Insmod fails - module does not match running kernel but module has been compiled against correct kernel

Goal: Compile NVMe driver on Rocky 9 (currently no changes to source).
Problem: It seems like the Module.symvers distributed in kernel-devel is not correct or I’m doing something wrong and can’t figure out what it is. I don’t know how compilation could succeed with the running kernel’s config and ostensibly, symbels, but then I still have symbol errors when I try to lead the compiled module.

What I’m doing

  1. Update everything (dnf update -y && reboot) and reboot to make sure it’s all where it needs to be
  2. Install headers dnf install -y kernel-headers ncurses-devel
  3. Get kernel source dnf download --source kernel && rpm2cpio kernel-5.14.0-362.18.1.el9_3.src.rpm | cpio -idmv && tar -xf linux-5.14.0-362.18.1.el9_3.tar.xz (this is where I’m getting the NVMe source code - I have not pulled it from elsewhere)
  4. Pull in Module.symvers from the headers cp /usr/src/kernels/5.14.0-362.18.1.el9_3.x86_64/Module.symvers .
  5. Pull in the config from my specific kernel cp /boot/config-$(uname -r) .config
  6. Run the following to build:
make clean
cp -f /boot/config-$(uname -r) .config
cp -f /usr/src/kernels/5.14.0-362.18.1.el9_3.x86_64/Module.symvers .
make -j$(nproc --all) scripts prepare modules_prepare
make ARCH=x86_64 -j$(nproc --all) M=drivers/nvme

The Problem

If I leave the NVMe options to default in make menuconfig:

image

and then build it produces this error:

[23890.056877] nvme_core: disagrees about version of symbol nvme_auth_gen_shared_secret
[23890.056881] nvme_core: Unknown symbol nvme_auth_gen_shared_secret (err -22)
[23890.057140] nvme_core: disagrees about version of symbol nvme_auth_gen_pubkey
[23890.057142] nvme_core: Unknown symbol nvme_auth_gen_pubkey (err -22)
[23890.057471] nvme_core: disagrees about version of symbol nvme_auth_gen_privkey
[23890.057472] nvme_core: Unknown symbol nvme_auth_gen_privkey (err -22)

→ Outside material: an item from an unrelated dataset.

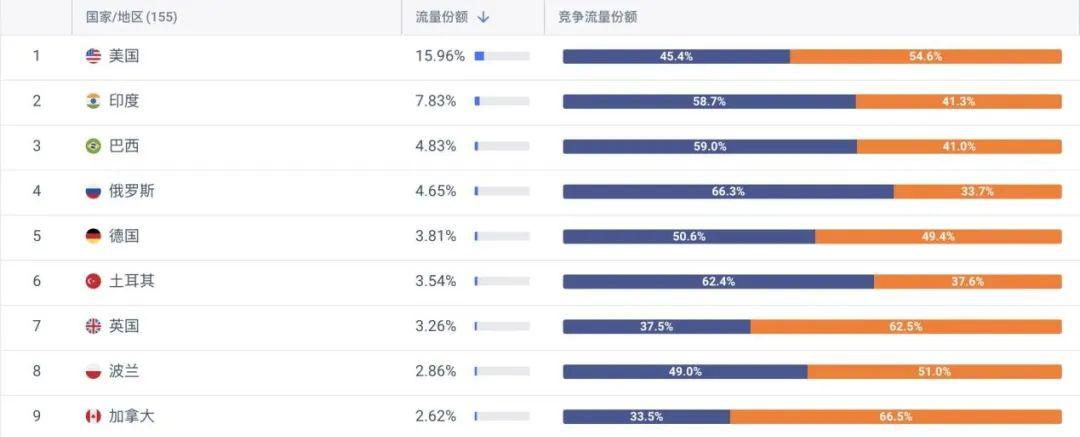
Task: Click the orange 54.6% segment for 美国
Action: [x=926, y=57]
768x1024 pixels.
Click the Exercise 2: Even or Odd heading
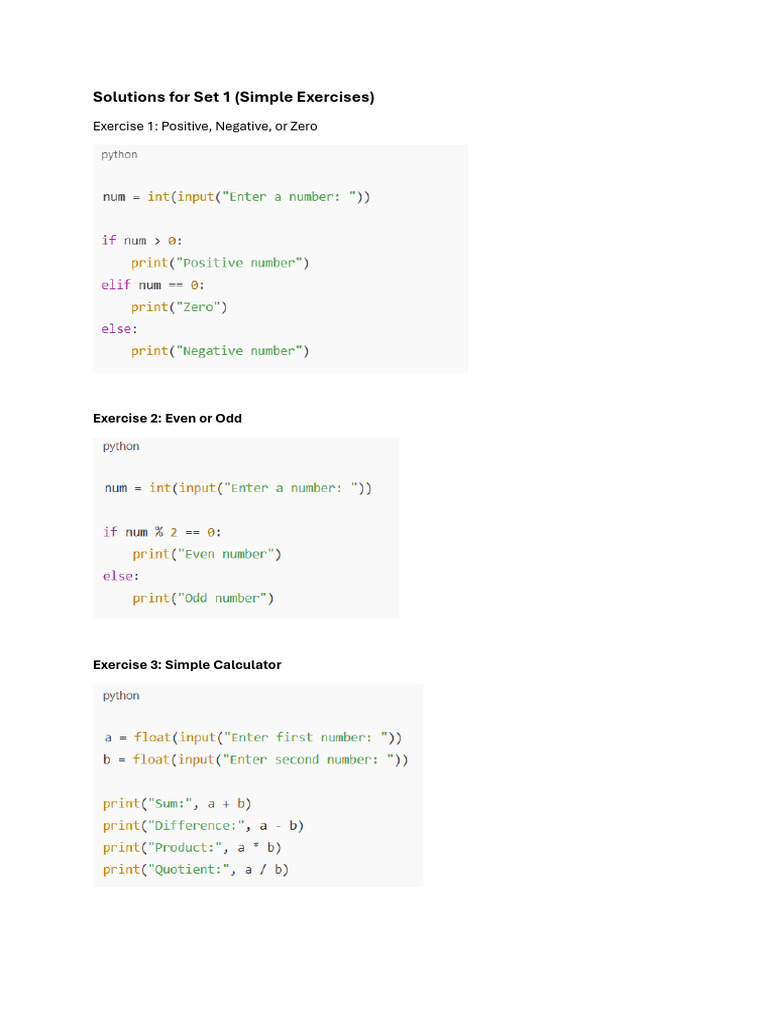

If I update the options to remove all the stuff I don’t care about I receive a different error (had to do this one in text due to new user limit of one media item per post):

  • [M] NVMe Express block device
  • [*] NVMe multipath support
  • [*] NVMe verbose error reporting
  • NVMe hardware monitoring
  • < > NVMe Express over Fabrics RDMA host driver
  • < > NVMe Express over Fabrics FC host driver
  • < > NVMe Express over Fabrics TCP host driver
  • NVMe Express over Fabrics In-Band Authentication
  • < > NVMe Target support

module: x86/modules: Skipping invalid relocation target, existing value is nonzero for type 1, loc 0000000087bc08cc, val ffffffffc071647a

I’m at a total loss though. The only way I’m aware of this can occur is that you have different kernel symbol versions in the first case. I’m less sure what’s going on in the second case, but either way there seems to be a delta in what I’m pulling as part of kernel-devel and the running kernel. .config and Module.symvers match as far as I can tell in the running kernel and what I’m compiling against so the only thing I can conclude is that what is in Rocky’s kernel-devel is wrong, but that seems unlikely.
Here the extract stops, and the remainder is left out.